The MP T-11 wedges feature a CNC milled face along with acclaimed QUAD CUT GROOVE technology, which enables Mizuno to precisely control the width, depth, draft angle and shoulder radius of each groove to deliver maximum spin control and ball stopping ability in all playing conditions. These QUAD CUT GROOVES combine with a new revolutionary shaft, the DG Spinner from True Temper, to provide the maximum level of spin for unmatched precision. The new MP T-11 wedge line is available in two finishes; Two Tone White Satin chrome and glare resistant Black Nickel.

*”Condition of Competition” QUAD CUT GROOVES along with a CNC Milled Face for Maximum Spin in all conditions
*True Temper DG Spinner shaft for enhanced spin and controlled trajectory to deliver ball stopping power.
*Patented Grain Flow Forged 1025E “Pure Select” mild carbon steel for soft, solid, and consistent feel.
*Innovative 360° sole grind for shot making versatility
*Tour Proven teardrop head shape.

Mizuno is known for simple yet elegant designs. Truly some of the most beautiful, classic looking clubs you will ever find and the tear drop head shop does not disappoint. That in itself can inspire confidence but there’s a twist to that elegant design concept. The MPT 11 wedges come in two different finishes, chrome and black nickel. The ones I tested were black nickel and they are dead sexy. Stealthy yet classy. Sleek yet trendy. These wedges are meant to impart spin on the ball but the finish is meant to kill glare and does. Once you have the darker finish in your hands I think you’ll find it difficult to go back to a chrome finish. Not only does it help with glare but I think the darker finish helps frame the ball and square the club face to your target. It’s like having an alignment aid on your wedge!

Normally the shafts on wedges are your normal stock looking shafts. Nothing special or technologically advanced but not with these wedges. Enter the DG Spinner from True Temper. This shaft is truly a unique idea that directly contributes to the performance of the wedge and ultimately, your golf ball. But let me tell you, there’s something to these shafts beyond their different look. After you get over the shaft, you’re drawn to a sleek yet beautiful club head.

The profile is slightly smaller than your typical wedge profile but not overly noticeable. The top line appears a bit thinner and rounder than other wedges but it seemed to flow and work with the entire club and I thought it was a nice look overall. Looking at the club face, you’ll notice the milling that’s been done across the QUAD CUT GROOVES in order to provide more friction area for your golf ball to hold onto. This definitely goes beyond your standard looking wedge and gives you a sense that you’re not just swinging another wedge. You’re swinging an instrument. An instrument meant to harmonize your swing with the golf ball. Read on maestro.

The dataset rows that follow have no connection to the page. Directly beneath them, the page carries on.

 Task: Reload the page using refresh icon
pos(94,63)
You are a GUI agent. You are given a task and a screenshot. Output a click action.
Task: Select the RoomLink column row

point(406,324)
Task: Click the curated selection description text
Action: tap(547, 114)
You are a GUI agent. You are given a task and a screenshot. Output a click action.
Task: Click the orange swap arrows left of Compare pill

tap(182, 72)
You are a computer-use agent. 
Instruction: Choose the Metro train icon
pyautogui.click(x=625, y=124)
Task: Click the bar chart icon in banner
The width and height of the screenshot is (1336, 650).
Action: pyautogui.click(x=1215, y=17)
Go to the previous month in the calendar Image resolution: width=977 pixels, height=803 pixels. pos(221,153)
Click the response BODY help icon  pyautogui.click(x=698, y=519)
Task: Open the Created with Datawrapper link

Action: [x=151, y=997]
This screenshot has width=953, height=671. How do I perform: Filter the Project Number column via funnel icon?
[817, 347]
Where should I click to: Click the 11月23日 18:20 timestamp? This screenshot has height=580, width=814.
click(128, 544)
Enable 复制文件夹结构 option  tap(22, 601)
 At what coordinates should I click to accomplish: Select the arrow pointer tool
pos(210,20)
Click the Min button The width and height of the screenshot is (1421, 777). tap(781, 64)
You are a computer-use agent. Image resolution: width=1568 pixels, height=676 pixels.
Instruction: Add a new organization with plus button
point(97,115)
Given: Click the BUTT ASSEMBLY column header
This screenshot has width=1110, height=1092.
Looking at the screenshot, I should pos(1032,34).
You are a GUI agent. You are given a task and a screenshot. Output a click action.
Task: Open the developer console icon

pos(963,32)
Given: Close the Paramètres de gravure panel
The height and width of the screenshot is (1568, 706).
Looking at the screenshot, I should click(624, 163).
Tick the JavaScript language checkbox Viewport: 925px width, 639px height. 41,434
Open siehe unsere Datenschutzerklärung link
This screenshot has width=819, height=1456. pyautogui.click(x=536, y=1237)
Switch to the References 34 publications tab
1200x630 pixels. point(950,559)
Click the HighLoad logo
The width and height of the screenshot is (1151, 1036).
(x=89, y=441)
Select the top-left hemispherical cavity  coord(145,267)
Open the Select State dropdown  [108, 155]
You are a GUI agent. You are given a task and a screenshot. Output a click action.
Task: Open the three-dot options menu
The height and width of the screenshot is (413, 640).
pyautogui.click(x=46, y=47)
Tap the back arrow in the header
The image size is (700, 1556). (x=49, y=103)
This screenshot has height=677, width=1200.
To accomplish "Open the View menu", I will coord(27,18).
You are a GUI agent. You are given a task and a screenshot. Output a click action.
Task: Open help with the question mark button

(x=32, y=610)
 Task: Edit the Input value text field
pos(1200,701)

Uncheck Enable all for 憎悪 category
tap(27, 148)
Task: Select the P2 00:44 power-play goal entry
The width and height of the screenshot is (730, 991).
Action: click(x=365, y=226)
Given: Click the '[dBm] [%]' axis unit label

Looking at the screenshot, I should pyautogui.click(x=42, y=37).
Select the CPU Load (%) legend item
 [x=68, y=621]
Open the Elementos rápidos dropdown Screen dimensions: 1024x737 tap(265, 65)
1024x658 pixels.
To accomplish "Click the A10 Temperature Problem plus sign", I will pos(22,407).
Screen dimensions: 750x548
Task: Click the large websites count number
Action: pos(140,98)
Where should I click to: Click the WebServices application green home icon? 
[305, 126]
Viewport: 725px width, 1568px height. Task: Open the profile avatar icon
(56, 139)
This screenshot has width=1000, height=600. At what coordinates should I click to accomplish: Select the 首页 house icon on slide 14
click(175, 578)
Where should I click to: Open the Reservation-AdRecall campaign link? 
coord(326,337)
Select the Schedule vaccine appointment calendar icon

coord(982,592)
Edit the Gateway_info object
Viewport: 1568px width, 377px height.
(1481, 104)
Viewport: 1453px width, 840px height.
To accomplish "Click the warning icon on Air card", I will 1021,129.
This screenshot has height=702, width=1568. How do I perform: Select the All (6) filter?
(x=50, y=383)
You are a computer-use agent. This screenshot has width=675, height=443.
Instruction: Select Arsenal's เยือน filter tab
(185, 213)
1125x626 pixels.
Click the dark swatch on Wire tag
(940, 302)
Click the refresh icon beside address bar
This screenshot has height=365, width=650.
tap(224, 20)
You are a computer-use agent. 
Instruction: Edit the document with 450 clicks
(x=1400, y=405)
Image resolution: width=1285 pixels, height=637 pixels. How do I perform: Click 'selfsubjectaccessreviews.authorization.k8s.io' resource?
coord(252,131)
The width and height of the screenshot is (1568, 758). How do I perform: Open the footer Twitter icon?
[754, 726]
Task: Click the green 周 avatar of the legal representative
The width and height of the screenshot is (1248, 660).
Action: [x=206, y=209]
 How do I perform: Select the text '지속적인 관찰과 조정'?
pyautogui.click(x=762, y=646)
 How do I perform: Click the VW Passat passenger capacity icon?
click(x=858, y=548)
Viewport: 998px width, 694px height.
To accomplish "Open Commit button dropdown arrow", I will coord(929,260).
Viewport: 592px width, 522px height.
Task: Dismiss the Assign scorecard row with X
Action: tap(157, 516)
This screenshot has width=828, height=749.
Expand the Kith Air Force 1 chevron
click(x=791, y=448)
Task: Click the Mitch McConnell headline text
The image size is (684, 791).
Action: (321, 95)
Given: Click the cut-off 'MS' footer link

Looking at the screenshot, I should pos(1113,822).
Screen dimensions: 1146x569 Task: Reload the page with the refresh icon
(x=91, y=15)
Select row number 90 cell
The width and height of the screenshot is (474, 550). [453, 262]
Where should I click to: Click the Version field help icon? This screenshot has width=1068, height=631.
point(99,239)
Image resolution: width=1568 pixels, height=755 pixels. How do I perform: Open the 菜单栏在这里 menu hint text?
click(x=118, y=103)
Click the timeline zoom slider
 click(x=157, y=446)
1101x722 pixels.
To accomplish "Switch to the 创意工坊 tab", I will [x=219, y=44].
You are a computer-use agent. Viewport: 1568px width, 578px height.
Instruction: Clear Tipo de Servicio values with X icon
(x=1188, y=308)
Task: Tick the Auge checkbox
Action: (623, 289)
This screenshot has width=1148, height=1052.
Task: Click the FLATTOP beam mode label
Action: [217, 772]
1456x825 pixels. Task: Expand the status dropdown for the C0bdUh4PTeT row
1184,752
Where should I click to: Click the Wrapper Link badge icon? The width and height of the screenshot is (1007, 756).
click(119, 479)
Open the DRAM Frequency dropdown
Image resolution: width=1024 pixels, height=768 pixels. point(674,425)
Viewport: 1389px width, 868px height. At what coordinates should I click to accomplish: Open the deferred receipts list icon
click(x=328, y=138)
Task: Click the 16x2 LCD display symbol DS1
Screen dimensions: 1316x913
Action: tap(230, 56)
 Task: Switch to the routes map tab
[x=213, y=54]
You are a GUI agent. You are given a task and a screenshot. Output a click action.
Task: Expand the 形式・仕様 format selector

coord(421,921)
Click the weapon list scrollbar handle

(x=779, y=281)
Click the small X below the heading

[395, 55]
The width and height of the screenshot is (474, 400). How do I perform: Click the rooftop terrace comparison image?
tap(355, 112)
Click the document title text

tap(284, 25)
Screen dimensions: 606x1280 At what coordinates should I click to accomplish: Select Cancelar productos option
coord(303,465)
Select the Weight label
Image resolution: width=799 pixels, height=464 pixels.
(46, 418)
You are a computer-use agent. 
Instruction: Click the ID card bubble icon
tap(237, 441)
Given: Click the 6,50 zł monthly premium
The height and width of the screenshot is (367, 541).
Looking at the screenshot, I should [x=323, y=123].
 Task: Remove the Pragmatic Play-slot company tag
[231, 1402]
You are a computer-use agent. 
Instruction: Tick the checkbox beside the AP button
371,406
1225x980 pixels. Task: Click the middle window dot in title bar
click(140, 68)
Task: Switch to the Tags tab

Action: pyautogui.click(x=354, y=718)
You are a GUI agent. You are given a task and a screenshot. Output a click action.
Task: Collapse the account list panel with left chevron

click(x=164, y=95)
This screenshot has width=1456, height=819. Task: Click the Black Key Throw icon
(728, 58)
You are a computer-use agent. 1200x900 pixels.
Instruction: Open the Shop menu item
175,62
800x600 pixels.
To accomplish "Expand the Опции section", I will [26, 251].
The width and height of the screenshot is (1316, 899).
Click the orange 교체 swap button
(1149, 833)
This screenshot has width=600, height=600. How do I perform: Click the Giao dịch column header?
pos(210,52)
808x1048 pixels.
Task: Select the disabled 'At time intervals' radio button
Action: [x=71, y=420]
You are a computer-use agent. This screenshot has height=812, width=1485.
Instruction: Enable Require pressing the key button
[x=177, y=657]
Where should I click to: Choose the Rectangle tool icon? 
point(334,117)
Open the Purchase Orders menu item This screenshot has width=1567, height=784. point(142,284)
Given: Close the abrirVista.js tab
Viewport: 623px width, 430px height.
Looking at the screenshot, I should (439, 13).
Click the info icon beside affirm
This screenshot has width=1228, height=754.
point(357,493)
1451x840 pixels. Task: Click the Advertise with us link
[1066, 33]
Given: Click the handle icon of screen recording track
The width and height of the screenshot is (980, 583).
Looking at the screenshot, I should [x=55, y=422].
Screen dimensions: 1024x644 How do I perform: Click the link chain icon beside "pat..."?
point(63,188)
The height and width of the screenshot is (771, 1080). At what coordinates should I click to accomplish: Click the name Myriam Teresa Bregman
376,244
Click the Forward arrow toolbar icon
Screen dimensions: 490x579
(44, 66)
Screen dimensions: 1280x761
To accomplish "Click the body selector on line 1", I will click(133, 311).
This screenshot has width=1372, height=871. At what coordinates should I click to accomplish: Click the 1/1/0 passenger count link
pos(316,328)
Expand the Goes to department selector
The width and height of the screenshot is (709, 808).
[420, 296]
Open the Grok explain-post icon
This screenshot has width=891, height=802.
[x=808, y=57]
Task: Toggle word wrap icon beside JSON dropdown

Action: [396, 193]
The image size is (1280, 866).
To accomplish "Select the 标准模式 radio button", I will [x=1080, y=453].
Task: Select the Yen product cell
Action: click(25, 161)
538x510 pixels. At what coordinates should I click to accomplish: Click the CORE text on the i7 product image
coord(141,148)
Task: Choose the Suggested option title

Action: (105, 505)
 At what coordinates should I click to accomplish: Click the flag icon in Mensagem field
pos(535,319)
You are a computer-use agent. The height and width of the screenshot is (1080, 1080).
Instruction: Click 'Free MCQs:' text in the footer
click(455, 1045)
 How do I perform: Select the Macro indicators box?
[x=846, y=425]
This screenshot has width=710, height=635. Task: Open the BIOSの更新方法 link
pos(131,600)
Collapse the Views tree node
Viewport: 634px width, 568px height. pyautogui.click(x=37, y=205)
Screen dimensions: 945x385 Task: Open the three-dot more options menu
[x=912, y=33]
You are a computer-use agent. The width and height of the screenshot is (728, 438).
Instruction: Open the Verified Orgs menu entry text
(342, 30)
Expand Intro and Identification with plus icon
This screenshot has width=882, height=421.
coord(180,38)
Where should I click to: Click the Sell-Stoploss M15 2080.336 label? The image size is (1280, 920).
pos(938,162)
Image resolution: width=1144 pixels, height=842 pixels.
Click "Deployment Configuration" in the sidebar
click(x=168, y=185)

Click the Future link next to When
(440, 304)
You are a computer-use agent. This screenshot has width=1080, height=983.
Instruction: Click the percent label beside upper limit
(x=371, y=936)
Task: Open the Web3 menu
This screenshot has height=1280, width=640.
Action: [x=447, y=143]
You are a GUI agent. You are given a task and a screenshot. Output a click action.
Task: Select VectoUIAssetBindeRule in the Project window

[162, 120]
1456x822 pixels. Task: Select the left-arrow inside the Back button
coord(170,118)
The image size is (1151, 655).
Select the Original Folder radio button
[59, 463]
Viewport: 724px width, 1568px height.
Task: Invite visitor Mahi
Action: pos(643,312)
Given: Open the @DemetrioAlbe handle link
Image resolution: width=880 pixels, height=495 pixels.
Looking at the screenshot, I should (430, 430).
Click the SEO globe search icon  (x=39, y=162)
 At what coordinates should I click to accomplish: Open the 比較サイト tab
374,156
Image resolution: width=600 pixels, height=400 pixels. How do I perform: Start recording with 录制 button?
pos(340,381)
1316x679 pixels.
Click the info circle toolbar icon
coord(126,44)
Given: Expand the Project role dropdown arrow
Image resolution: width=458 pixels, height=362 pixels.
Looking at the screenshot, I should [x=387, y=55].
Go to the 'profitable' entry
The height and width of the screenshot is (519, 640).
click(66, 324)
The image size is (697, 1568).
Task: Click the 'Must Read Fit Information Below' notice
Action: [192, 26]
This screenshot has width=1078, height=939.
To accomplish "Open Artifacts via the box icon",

I won’t spend a ton of time on the in’s and out’s of the shaft as THP has dedicated one of its ‘In the Rough’ radio shows to this topic. Take a listen to the show here if you haven’t already and decide for yourself if the technology is different or not. I think there’s definitely something to these shafts and that they do work as intended to. Magic? Nope, technology.

The club head and club face are other stories altogether. The club head features 360° sole grind which is what makes this wedge so versatile. You can open or close the wedge for whatever shot is required and you can expect the same performance no matter what lie you manged to put yourself in.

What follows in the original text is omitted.